— BEGIN PROVIDED TEXT —
Putting What Little We Actually Know About Chrome OS Into Context - mqt
http://daringfireball.net/2009/07/chrome_os_context
======
snprbob86
Daring Fireball is once again right on target. I do, however, still take issue
with two points:

1) "Is it feasible to use Chrome OS as your sole computer?" This question is
asked, but then the arguement proceeds as if this question was answered "no".
However, in reality, I think that this question is a definite yes for the vast
majority of home users... minus iPod support... not an insurmountable problem.
— END PROVIDED TEXT —
— BEGIN RAW RECORDS —
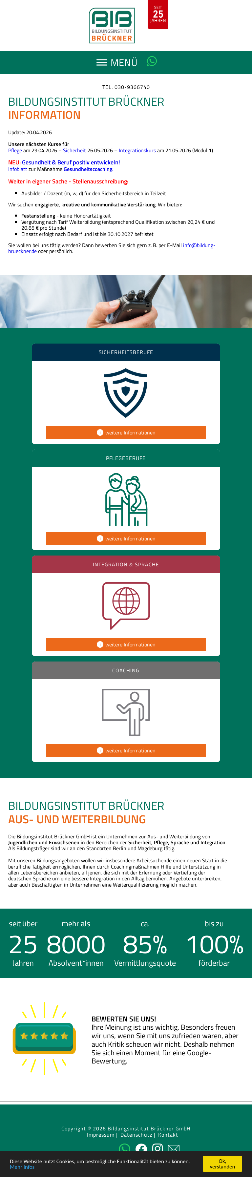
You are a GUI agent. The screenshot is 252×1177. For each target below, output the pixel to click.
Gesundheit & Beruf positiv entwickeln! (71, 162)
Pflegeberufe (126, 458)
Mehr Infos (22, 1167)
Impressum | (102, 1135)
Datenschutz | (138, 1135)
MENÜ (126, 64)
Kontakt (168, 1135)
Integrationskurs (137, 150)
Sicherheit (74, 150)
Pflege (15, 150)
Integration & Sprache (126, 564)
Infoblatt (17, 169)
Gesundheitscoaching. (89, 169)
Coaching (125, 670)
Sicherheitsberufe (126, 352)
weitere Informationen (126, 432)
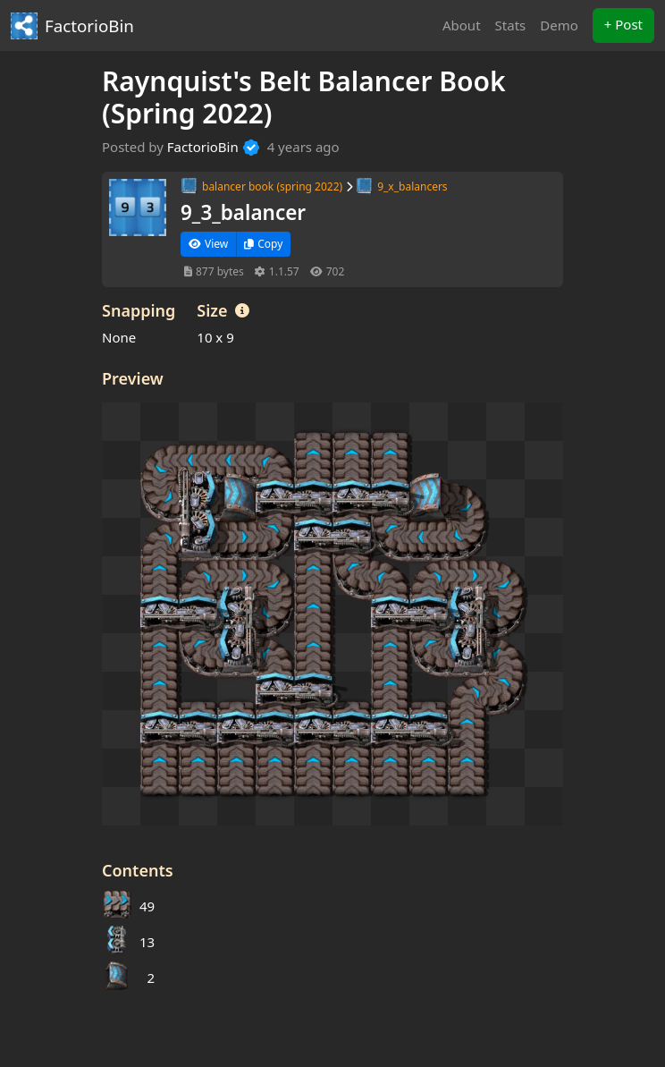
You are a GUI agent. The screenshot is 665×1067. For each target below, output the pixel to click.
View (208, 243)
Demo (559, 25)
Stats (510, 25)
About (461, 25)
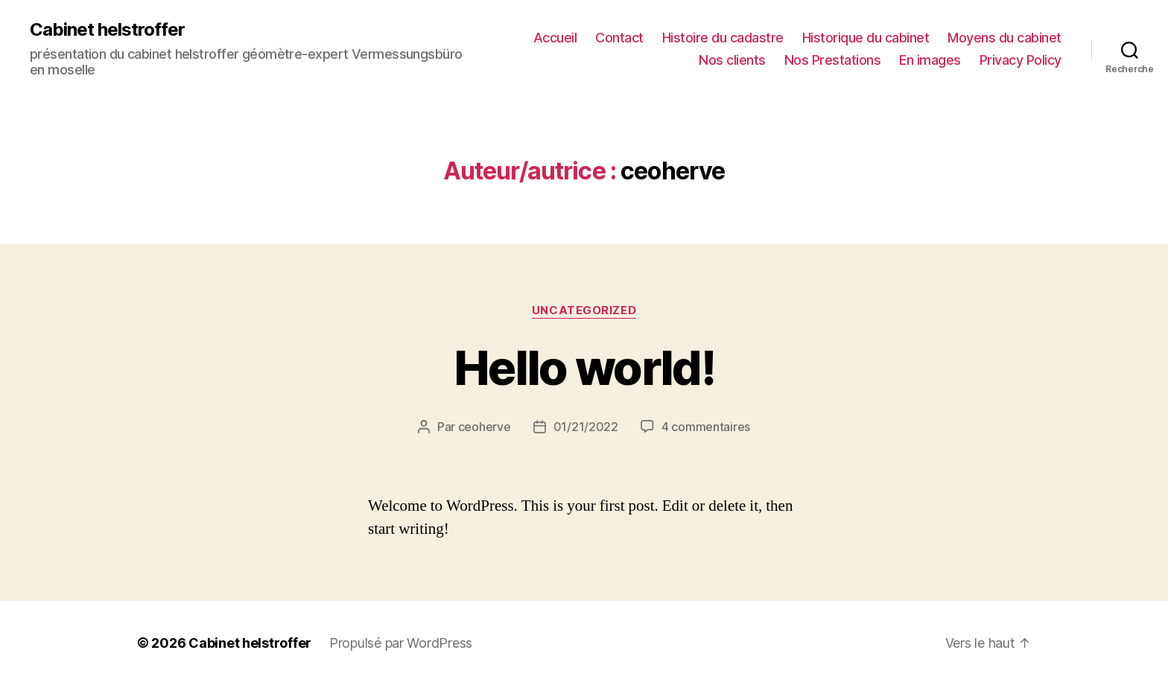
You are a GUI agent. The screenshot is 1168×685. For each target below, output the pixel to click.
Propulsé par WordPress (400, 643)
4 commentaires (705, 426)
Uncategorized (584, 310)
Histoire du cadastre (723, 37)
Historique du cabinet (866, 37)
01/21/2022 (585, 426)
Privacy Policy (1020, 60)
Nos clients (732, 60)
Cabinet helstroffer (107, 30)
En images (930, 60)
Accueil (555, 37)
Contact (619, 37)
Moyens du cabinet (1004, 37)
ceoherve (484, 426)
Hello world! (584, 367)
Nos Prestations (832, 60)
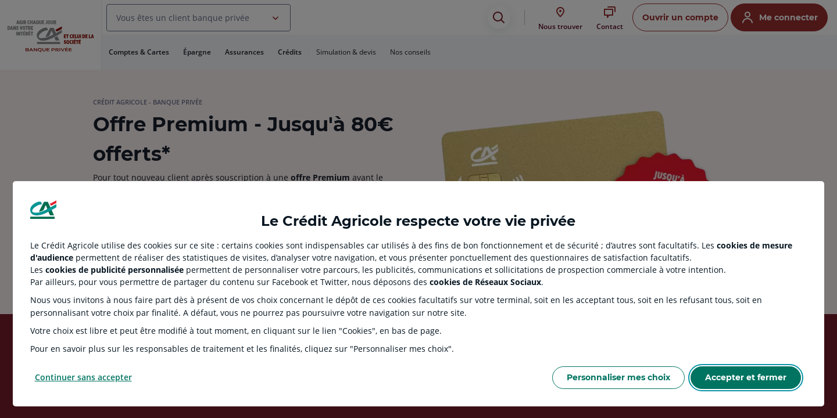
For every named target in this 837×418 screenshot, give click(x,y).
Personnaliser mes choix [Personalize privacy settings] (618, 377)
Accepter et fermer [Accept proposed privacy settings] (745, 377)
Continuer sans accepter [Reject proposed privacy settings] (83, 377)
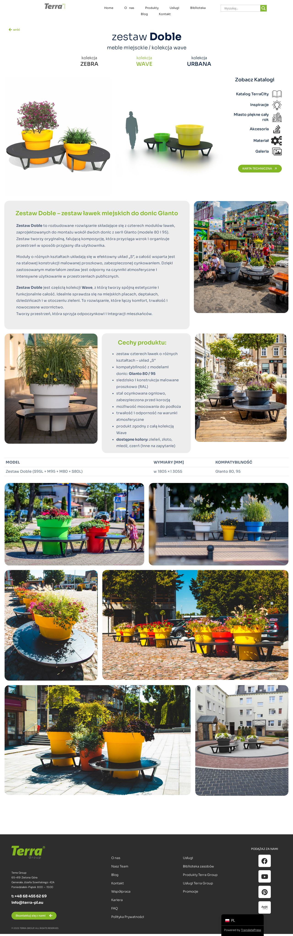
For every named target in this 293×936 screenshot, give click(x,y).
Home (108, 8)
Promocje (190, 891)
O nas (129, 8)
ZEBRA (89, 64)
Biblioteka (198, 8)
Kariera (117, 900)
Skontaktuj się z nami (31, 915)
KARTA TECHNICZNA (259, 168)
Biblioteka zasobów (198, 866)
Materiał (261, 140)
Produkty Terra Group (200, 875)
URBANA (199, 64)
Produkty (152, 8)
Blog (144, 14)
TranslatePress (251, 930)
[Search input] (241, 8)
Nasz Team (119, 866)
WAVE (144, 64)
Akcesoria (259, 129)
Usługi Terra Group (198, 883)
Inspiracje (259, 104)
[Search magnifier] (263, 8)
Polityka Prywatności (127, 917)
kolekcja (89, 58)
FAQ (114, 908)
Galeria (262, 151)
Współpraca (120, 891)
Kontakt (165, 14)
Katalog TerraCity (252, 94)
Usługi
— END RAW RECORDS —
— BEGIN RAW RECORDS —
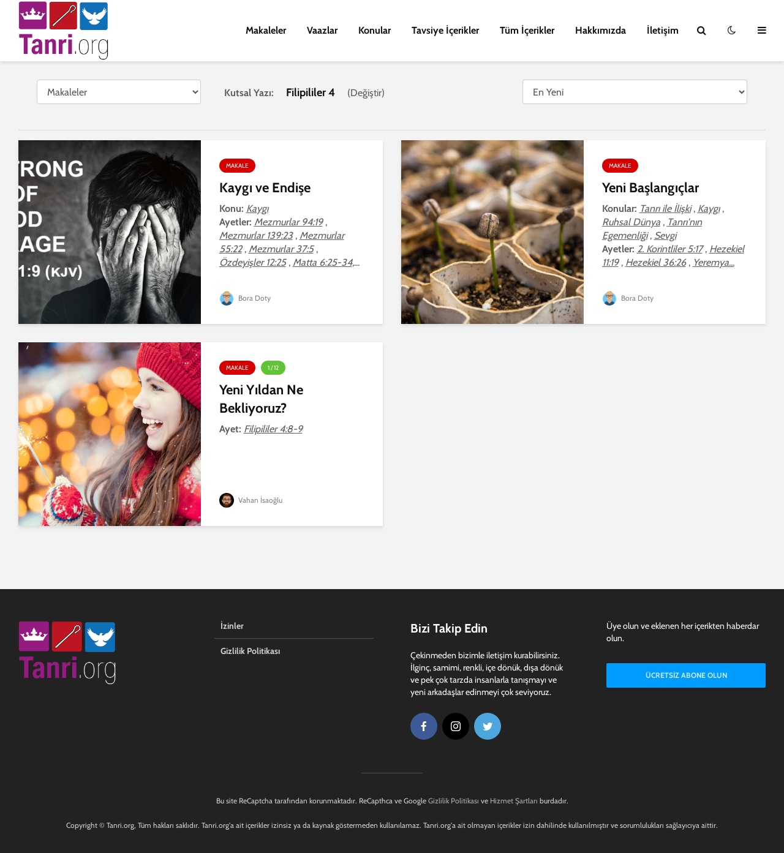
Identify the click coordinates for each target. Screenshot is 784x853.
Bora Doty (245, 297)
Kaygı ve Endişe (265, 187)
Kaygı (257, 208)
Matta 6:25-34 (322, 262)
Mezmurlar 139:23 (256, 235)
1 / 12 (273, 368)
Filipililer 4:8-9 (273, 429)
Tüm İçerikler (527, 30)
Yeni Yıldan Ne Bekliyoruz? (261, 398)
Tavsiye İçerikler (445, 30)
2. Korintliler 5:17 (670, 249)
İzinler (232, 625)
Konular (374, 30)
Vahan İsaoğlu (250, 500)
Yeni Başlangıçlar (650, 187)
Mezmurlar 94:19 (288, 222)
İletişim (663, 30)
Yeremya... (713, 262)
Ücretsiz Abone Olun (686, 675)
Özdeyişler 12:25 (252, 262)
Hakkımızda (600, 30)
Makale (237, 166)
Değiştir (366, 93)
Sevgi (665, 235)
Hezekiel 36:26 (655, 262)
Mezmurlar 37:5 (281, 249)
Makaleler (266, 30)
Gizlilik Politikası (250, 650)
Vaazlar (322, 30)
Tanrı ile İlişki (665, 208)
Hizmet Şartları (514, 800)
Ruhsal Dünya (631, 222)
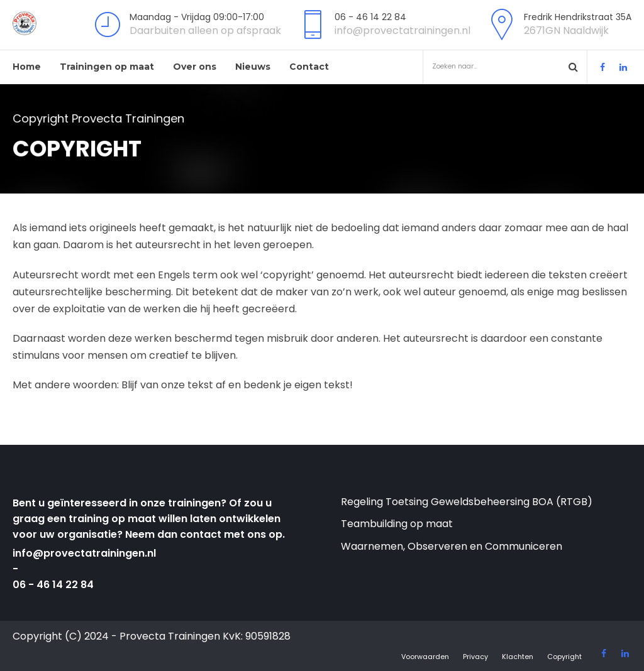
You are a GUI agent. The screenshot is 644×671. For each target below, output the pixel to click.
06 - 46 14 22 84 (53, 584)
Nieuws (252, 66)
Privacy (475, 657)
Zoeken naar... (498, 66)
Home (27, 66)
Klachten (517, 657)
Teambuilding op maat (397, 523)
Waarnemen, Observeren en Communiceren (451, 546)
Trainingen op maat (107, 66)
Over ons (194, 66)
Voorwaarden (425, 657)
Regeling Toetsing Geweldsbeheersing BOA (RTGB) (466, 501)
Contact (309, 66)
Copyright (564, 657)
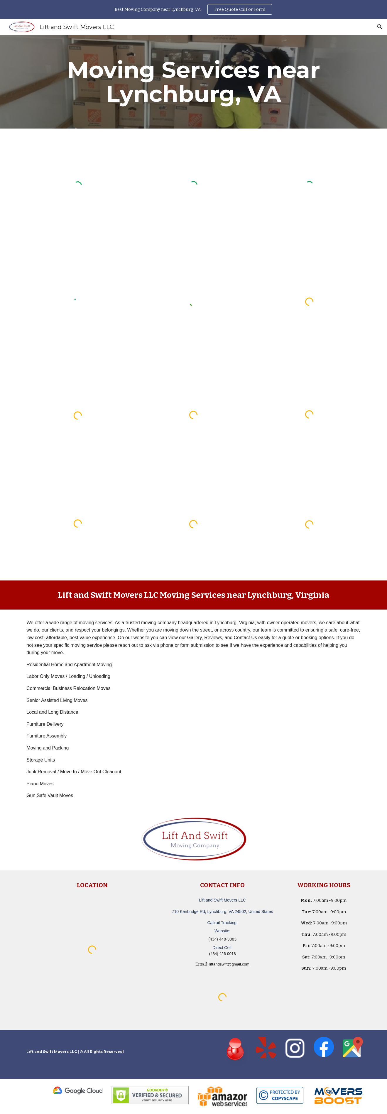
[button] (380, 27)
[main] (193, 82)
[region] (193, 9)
— END RAW RECORDS —
- DIRECTION 1
Copy the entries word for word, starting at the line containing "You are a GUI agent. The screenshot is 252×1177." and ending at the line containing "O nas (129, 8)", with both of those lines included. Leave the pictures out.
- DIRECTION 2
Carry on the forum thread about Chrome OS from the point where it stops.

- TASK RESULT 1
You are a GUI agent. The screenshot is 252×1177. For each target below, output the pixel to click.
Gesundheit & Beruf positiv entwickeln! (71, 162)
Pflegeberufe (126, 458)
Mehr Infos (22, 1167)
Impressum | (102, 1135)
Datenschutz | (138, 1135)
MENÜ (126, 64)
Kontakt (168, 1135)
Integrationskurs (137, 150)
Sicherheit (74, 150)
Pflege (15, 150)
Integration & Sprache (126, 564)
Infoblatt (17, 169)
Gesundheitscoaching. (89, 169)
Coaching (125, 670)
Sicherheitsberufe (126, 352)
weitere Informationen (126, 432)
You are a GUI agent. The screenshot is 665×1067. For each target below, output the pixel to click.
View (208, 243)
Demo (559, 25)
Stats (510, 25)
About (461, 25)
You are a GUI agent. The screenshot is 1168×685. For each target below, output the pixel to click.
Propulsé par WordPress (400, 643)
4 commentaires (705, 426)
Uncategorized (584, 310)
Histoire du cadastre (723, 37)
Historique du cabinet (866, 37)
01/21/2022 (585, 426)
Privacy Policy (1020, 60)
Nos clients (732, 60)
Cabinet helstroffer (107, 30)
En images (930, 60)
Accueil (555, 37)
Contact (619, 37)
Moyens du cabinet (1004, 37)
ceoherve (484, 426)
Hello world! (584, 367)
Nos Prestations (832, 60)
For every named target in this 837×418 screenshot, give click(x,y).
Personnaliser mes choix [Personalize privacy settings] (618, 377)
Accepter et fermer [Accept proposed privacy settings] (745, 377)
Continuer sans accepter [Reject proposed privacy settings] (83, 377)
For every named target in this 293×936 screenshot, give click(x,y).
Home (108, 8)
Promocje (190, 891)
O nas (129, 8)

- TASK RESULT 2
2) The entire "An odd name" section. Yes, I agree that significantly different
things should have significantly different names. However, Chrome OS and the
Chrome browser are NOT significantly different things. That's the beauty of
this. Chrome OS is a straight forward extension of Chrome the browser. It's
actually a huuuuge win for Google that people don't know what a browser or an
OS is. They know that "Google Chrome" is something that you can get on a small
laptop or something that you can get on windows or something that you can get
on a Mac. Who cares? The point is that people will learn that some web sites
work best "Powered by Google" or "With Chrome" or WHATEVER and they will ask
"how do I get get this program?" and just because that question has two
answers (an OS or a browser) doesn't mean they have to have two different
names. You walk into a store and say "Give me Chrome". You can get a Chrome
netbook or you can get Windows with Chrome OEM installed. The sales rep will
explain, in a non-technical and probably highly-incorrect form, what Chrome
is, and people will buy a Chrome OS netbook or an Windows laptop with Chrome
OEM-installed, and be less confused.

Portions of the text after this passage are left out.